Moreover, in markets where customers are expecting exclusively customized components, the time and cost to make molds or tools can be significant.
Benefits of Rapid Prototyping
Rapid Prototyping (RP), also called Solid Freeform Fabrication (SFF), builds intricate shapes through additive processes, creating components without the use of instruments.
Over the last few years, several studies have shown the potential advantages offered by RP:
- Components can be manufactured without using dedicated tools
- Small quantities of parts can be produced at competitive costs
- Component geometries can be made that otherwise cannot be produced by traditional fabrication methods
- Composition within the part can be varied, resulting in tailor-made properties through the component volume
Currently, SFF processes are not completely developed for industrial applications, as they are comparatively slow, usually requiring a day to create a component. Yet, they have been shown to be effective in minimizing the high cost and lead-time involved in the production of ceramic prototypes, thus making unique or short-run ceramic products ready for the market.

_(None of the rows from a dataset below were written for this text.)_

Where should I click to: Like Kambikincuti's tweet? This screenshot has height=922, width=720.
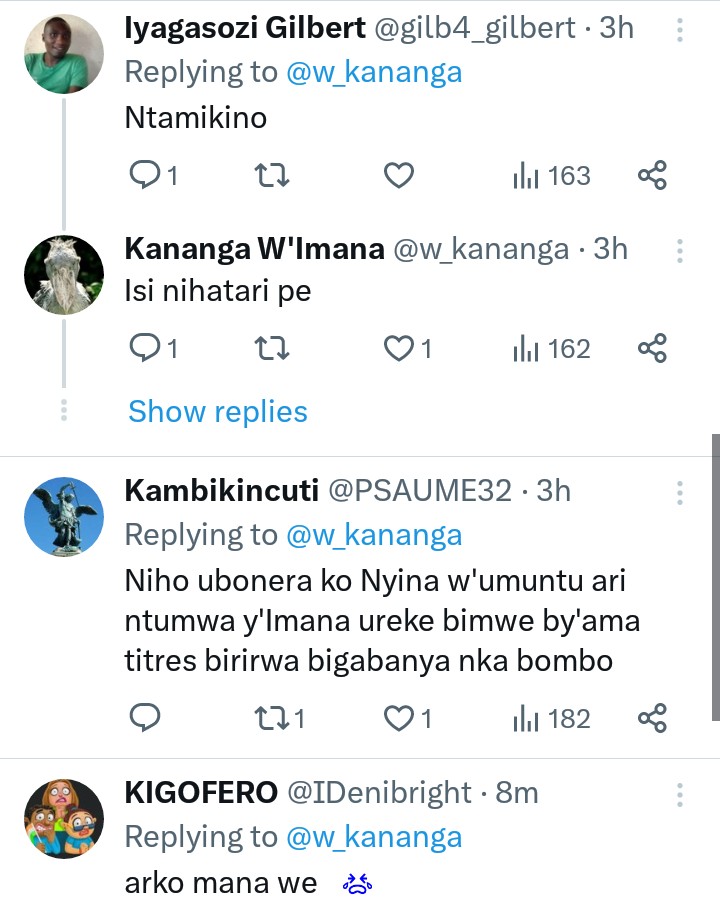399,718
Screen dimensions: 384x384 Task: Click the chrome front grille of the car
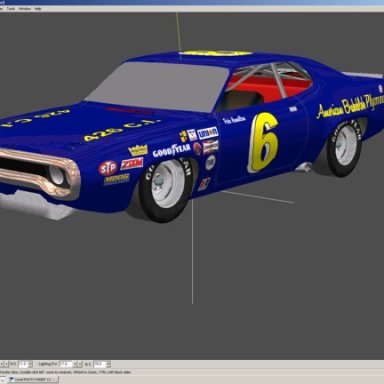click(37, 173)
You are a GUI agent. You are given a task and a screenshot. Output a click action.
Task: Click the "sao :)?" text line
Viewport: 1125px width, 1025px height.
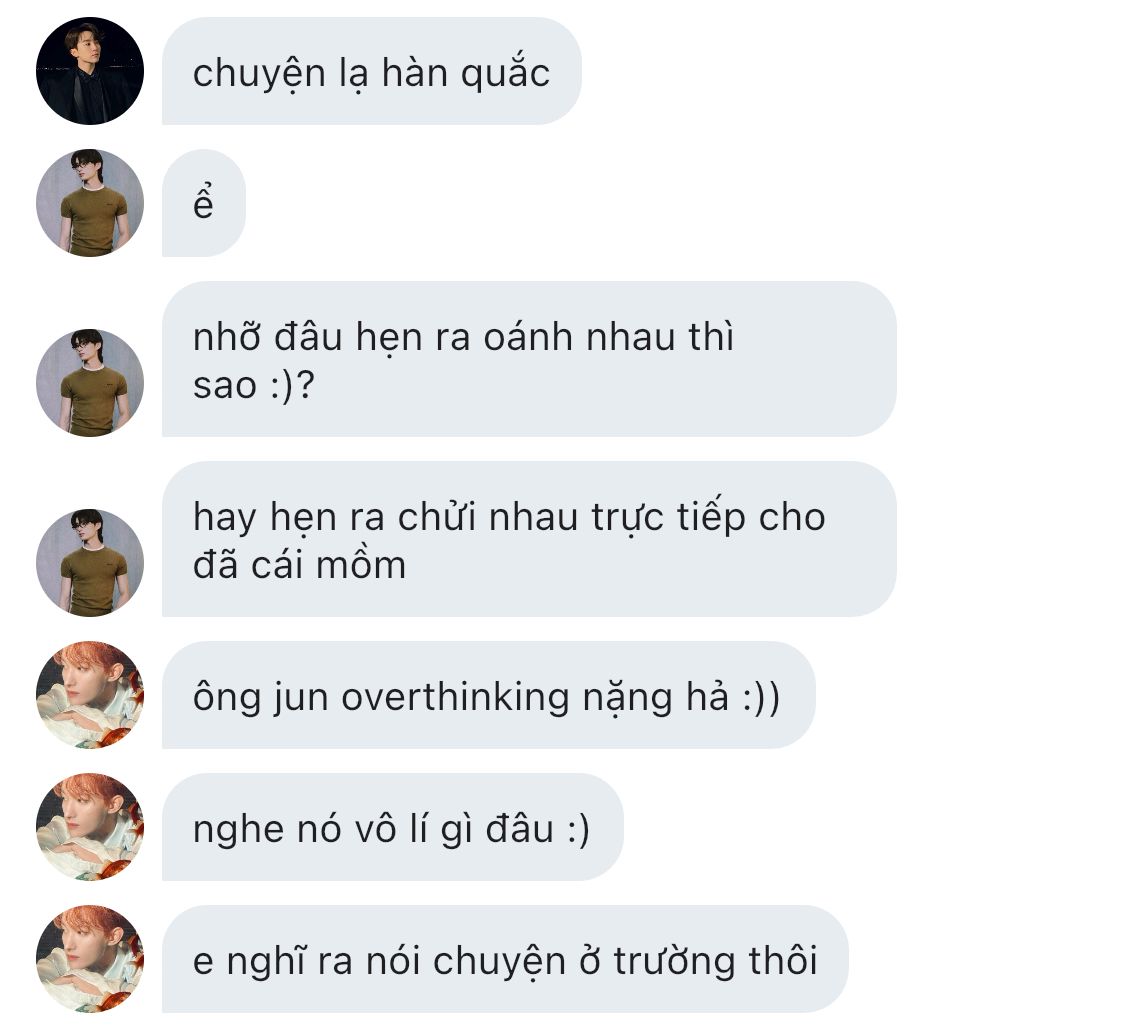pyautogui.click(x=254, y=386)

In the future, scientists believe that SFF methods will be used for high-volume production of ceramics once high-speed, prototyping machines are built.
How Do They Work?
SFF processes work in fundamentally the same way. Beginning with a model of the component as a Computer-Aided Design (CAD) file, software splits the object into a series of thin slices, piled on top of one another.

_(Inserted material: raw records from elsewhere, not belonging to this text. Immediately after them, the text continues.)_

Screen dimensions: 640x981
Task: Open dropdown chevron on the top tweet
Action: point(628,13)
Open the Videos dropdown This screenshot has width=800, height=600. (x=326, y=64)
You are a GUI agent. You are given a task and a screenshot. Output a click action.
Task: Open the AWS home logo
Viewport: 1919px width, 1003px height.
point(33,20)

Using this information, commercial RP machines slowly and accurately add material, recreating the individual layers and eventually the component. Therefore, contrary to traditional machining processes that eliminate excess material, RP techniques are additive.
Rapid Prototyping Techniques
A majority of SFF methods are based on current commercial RP systems:
- Lamination modeling
- Filament extrusion
- Laser fusion
- Inkjet methods
Within these groups, several variants may exist that vary marginally.